* _The problem_:
Edit the material from the line that has "You are a computer-use agent. The image" through the line that has "I will coord(83,253).": change "microphone" to "camera" and keep everything else the same. Return only those lines.

Word and element location data
'''

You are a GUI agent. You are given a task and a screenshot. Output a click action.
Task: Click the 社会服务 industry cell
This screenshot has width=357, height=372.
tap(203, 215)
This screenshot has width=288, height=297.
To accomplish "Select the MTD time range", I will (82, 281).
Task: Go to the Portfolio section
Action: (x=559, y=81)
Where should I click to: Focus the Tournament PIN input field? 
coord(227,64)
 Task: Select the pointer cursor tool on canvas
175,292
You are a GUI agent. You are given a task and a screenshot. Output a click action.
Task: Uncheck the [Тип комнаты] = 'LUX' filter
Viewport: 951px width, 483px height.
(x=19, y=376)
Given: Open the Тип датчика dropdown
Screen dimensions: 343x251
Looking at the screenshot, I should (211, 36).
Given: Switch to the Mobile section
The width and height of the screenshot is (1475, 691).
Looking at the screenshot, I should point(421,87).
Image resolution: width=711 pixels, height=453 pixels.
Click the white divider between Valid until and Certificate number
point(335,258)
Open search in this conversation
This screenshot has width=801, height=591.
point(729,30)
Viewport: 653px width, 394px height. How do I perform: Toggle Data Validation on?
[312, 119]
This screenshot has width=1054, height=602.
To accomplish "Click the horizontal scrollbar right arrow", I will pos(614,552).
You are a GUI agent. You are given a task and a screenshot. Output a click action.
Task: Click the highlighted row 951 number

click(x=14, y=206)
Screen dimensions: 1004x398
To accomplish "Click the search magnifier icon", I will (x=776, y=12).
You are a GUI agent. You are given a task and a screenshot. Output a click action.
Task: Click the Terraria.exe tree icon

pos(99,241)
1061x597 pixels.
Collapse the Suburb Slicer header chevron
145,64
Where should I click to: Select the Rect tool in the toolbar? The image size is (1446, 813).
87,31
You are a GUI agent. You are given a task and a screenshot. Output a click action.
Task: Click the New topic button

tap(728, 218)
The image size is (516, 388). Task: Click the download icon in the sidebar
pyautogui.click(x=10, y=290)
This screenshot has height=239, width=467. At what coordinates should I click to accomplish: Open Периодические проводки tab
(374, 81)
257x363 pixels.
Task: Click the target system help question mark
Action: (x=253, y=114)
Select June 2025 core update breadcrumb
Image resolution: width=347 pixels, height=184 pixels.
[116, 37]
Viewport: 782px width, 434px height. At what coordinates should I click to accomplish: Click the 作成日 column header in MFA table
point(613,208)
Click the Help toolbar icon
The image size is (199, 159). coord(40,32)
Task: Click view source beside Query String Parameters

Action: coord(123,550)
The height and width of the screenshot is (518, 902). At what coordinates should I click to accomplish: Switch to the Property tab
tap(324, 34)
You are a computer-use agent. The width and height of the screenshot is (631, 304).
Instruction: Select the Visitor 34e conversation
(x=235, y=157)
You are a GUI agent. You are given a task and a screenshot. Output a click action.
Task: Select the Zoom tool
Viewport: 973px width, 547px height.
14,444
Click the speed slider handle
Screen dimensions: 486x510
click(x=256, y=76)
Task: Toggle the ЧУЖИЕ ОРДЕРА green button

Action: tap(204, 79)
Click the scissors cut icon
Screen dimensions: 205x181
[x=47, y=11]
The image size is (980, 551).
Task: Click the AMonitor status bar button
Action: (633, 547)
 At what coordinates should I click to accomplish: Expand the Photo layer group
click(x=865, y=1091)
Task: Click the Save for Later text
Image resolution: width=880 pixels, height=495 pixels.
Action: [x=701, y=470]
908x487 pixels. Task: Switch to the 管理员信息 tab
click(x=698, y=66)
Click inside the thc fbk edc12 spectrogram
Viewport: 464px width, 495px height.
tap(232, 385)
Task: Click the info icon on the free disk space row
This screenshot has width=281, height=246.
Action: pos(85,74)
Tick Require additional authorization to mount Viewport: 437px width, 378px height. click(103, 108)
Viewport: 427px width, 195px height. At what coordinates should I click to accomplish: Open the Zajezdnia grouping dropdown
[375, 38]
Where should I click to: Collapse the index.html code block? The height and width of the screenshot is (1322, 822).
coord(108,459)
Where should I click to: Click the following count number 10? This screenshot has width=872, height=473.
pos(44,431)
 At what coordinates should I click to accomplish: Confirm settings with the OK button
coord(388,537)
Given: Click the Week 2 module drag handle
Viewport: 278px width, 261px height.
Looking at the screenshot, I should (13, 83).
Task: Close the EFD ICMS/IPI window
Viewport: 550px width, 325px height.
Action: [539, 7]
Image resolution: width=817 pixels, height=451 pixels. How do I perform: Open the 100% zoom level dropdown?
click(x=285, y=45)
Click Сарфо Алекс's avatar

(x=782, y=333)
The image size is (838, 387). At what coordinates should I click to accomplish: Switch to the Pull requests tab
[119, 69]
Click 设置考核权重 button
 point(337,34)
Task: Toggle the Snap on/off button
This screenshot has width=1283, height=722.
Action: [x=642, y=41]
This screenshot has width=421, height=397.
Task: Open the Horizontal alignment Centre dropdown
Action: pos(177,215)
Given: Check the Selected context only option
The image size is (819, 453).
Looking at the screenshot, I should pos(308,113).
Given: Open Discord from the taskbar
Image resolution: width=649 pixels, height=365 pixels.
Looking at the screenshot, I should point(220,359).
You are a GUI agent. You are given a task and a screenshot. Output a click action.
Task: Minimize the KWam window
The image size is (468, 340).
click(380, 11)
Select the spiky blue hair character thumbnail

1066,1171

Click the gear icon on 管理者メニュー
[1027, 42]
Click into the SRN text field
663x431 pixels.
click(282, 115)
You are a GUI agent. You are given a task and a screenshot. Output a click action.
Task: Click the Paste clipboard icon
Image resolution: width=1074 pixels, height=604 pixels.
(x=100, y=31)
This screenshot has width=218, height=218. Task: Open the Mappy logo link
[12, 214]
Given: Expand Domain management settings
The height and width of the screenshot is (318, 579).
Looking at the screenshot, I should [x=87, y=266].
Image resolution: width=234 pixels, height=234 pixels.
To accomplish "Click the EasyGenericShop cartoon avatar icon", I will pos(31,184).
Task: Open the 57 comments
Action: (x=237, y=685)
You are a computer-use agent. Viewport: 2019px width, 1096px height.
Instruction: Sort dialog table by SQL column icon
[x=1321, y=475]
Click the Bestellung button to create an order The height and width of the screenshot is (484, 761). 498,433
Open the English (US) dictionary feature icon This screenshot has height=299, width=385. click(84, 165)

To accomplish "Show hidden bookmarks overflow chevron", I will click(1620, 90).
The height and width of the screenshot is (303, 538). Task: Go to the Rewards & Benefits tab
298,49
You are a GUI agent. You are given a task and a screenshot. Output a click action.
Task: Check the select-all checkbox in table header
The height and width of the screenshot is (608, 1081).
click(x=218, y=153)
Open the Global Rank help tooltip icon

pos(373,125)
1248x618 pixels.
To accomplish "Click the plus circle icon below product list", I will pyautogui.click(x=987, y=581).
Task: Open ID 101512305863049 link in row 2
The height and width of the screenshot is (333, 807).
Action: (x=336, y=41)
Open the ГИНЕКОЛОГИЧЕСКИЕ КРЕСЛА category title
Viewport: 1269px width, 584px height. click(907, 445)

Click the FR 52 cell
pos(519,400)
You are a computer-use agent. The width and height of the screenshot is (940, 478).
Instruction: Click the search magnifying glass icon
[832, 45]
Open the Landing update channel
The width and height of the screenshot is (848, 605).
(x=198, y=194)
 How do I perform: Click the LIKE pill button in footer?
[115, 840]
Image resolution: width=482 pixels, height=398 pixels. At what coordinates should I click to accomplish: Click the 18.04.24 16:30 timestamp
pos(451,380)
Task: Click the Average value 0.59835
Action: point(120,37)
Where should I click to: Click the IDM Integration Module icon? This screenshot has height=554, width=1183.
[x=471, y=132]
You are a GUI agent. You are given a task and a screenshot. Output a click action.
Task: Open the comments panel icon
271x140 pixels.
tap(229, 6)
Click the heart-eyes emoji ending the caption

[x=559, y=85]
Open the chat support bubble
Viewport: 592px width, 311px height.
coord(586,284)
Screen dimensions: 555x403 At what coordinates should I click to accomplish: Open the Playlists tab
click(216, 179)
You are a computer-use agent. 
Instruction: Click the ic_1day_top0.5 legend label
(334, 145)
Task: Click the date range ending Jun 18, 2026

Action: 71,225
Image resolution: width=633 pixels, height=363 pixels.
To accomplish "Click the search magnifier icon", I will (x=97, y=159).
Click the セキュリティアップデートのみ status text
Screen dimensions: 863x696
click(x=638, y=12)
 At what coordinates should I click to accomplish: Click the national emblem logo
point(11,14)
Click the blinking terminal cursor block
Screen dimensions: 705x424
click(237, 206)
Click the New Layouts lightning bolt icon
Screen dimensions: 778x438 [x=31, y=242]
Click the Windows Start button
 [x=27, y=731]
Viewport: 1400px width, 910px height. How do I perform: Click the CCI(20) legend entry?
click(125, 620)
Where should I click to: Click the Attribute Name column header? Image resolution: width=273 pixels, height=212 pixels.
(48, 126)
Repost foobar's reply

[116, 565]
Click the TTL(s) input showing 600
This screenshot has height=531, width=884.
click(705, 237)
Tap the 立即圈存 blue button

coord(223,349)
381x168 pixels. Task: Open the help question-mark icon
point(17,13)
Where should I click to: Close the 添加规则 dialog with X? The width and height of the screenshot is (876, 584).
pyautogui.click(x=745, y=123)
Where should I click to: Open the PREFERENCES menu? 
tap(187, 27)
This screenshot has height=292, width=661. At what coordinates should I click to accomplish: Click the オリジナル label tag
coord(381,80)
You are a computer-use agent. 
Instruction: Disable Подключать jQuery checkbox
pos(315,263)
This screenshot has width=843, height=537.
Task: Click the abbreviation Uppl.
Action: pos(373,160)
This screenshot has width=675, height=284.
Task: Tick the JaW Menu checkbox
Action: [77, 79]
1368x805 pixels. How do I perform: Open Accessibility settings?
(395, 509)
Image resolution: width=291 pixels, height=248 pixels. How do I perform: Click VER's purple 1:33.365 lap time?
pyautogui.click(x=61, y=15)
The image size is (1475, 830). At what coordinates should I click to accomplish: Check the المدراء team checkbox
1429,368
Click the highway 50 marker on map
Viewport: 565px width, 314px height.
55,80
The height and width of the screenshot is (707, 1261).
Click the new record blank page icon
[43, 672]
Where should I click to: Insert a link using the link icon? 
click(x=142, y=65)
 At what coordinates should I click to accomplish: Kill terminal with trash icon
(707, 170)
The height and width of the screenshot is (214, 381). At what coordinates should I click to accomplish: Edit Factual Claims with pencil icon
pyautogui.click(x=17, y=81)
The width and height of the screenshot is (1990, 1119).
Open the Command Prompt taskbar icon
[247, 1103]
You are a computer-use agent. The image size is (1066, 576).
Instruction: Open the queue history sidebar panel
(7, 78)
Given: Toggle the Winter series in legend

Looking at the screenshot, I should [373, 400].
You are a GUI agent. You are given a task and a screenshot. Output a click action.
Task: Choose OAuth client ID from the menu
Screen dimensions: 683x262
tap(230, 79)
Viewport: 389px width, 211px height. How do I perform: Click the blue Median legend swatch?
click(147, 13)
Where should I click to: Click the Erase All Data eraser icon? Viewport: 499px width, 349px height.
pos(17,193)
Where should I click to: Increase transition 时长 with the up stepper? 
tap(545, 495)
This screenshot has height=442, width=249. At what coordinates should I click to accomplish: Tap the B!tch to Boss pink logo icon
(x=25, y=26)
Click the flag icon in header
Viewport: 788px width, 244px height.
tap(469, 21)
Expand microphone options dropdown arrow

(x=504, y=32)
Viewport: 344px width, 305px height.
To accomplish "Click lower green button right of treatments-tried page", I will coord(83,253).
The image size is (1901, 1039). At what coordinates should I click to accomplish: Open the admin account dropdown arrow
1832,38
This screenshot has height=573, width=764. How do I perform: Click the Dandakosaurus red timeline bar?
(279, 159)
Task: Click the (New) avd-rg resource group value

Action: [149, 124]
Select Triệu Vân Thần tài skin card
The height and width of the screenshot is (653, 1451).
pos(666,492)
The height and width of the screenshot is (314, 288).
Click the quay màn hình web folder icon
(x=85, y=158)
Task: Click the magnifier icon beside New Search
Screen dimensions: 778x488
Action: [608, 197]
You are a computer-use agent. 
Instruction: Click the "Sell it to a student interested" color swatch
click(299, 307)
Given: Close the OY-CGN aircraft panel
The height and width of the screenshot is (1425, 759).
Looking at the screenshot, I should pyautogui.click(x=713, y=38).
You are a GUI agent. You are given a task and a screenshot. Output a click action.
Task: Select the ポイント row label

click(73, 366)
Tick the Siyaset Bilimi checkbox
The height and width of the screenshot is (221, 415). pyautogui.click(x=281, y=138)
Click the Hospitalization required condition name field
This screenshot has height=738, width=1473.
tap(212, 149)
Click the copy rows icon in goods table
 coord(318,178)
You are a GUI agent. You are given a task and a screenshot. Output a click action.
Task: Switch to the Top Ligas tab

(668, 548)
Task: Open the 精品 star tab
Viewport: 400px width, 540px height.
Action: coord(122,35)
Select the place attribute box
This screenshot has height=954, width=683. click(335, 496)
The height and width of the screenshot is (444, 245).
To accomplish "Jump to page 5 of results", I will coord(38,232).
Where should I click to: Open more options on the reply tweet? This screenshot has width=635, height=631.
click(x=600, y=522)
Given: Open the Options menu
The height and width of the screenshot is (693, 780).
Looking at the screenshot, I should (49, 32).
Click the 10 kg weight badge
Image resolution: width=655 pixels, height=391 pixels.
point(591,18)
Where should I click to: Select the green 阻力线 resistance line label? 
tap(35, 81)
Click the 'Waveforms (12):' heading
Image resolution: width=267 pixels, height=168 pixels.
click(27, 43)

'''

* _Written solution_:
You are a computer-use agent. The image size is (1066, 576).
Instruction: Open the queue history sidebar panel
(7, 78)
Given: Toggle the Winter series in legend

Looking at the screenshot, I should [373, 400].
You are a GUI agent. You are given a task and a screenshot. Output a click action.
Task: Choose OAuth client ID from the menu
Screen dimensions: 683x262
tap(230, 79)
Viewport: 389px width, 211px height. How do I perform: Click the blue Median legend swatch?
click(147, 13)
Where should I click to: Click the Erase All Data eraser icon? Viewport: 499px width, 349px height.
pos(17,193)
Where should I click to: Increase transition 时长 with the up stepper? 
tap(545, 495)
This screenshot has height=442, width=249. At what coordinates should I click to accomplish: Tap the B!tch to Boss pink logo icon
(x=25, y=26)
Click the flag icon in header
Viewport: 788px width, 244px height.
tap(469, 21)
Expand camera options dropdown arrow

(x=504, y=32)
Viewport: 344px width, 305px height.
To accomplish "Click lower green button right of treatments-tried page", I will coord(83,253).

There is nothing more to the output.